_What the exercise asks:_ Print the data once more, exactly as supplied.

[Stored data]
BEGIN

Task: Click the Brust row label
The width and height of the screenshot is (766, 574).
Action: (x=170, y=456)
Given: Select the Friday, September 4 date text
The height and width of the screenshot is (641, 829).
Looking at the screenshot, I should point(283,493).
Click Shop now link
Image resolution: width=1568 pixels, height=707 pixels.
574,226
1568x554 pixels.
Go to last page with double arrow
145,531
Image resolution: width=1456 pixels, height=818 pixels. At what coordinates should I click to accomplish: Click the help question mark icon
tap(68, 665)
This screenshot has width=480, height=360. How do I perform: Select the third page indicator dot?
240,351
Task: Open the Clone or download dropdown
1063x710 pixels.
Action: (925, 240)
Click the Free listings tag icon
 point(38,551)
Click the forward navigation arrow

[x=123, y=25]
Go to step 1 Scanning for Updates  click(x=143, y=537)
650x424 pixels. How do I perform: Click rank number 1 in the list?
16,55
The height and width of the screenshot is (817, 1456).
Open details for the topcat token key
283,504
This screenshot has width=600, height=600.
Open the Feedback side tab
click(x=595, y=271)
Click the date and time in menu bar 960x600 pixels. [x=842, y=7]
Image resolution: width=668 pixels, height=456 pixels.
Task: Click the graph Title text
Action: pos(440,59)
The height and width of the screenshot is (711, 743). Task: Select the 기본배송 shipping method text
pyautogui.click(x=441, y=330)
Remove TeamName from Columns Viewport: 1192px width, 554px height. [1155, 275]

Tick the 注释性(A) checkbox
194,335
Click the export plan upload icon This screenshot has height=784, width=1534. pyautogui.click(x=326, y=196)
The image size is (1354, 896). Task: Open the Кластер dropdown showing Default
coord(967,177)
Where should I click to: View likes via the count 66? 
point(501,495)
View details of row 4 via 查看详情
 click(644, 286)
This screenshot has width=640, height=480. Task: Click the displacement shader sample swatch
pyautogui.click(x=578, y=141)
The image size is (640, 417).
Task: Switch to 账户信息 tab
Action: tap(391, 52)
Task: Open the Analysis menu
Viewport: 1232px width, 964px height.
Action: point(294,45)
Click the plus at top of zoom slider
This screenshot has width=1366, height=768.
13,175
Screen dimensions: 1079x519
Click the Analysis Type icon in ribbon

END

_Task output:_
Task: Click the Brust row label
The width and height of the screenshot is (766, 574).
Action: (x=170, y=456)
Given: Select the Friday, September 4 date text
The height and width of the screenshot is (641, 829).
Looking at the screenshot, I should point(283,493).
Click Shop now link
Image resolution: width=1568 pixels, height=707 pixels.
574,226
1568x554 pixels.
Go to last page with double arrow
145,531
Image resolution: width=1456 pixels, height=818 pixels. At what coordinates should I click to accomplish: Click the help question mark icon
tap(68, 665)
This screenshot has width=480, height=360. How do I perform: Select the third page indicator dot?
240,351
Task: Open the Clone or download dropdown
1063x710 pixels.
Action: (925, 240)
Click the Free listings tag icon
 point(38,551)
Click the forward navigation arrow

[x=123, y=25]
Go to step 1 Scanning for Updates  click(x=143, y=537)
650x424 pixels. How do I perform: Click rank number 1 in the list?
16,55
The height and width of the screenshot is (817, 1456).
Open details for the topcat token key
283,504
This screenshot has width=600, height=600.
Open the Feedback side tab
click(x=595, y=271)
Click the date and time in menu bar 960x600 pixels. [x=842, y=7]
Image resolution: width=668 pixels, height=456 pixels.
Task: Click the graph Title text
Action: pos(440,59)
The height and width of the screenshot is (711, 743). Task: Select the 기본배송 shipping method text
pyautogui.click(x=441, y=330)
Remove TeamName from Columns Viewport: 1192px width, 554px height. [1155, 275]

Tick the 注释性(A) checkbox
194,335
Click the export plan upload icon This screenshot has height=784, width=1534. pyautogui.click(x=326, y=196)
The image size is (1354, 896). Task: Open the Кластер dropdown showing Default
coord(967,177)
Where should I click to: View likes via the count 66? 
point(501,495)
View details of row 4 via 查看详情
 click(644, 286)
This screenshot has width=640, height=480. Task: Click the displacement shader sample swatch
pyautogui.click(x=578, y=141)
The image size is (640, 417).
Task: Switch to 账户信息 tab
Action: tap(391, 52)
Task: Open the Analysis menu
Viewport: 1232px width, 964px height.
Action: point(294,45)
Click the plus at top of zoom slider
This screenshot has width=1366, height=768.
13,175
Screen dimensions: 1079x519
Click the Analysis Type icon in ribbon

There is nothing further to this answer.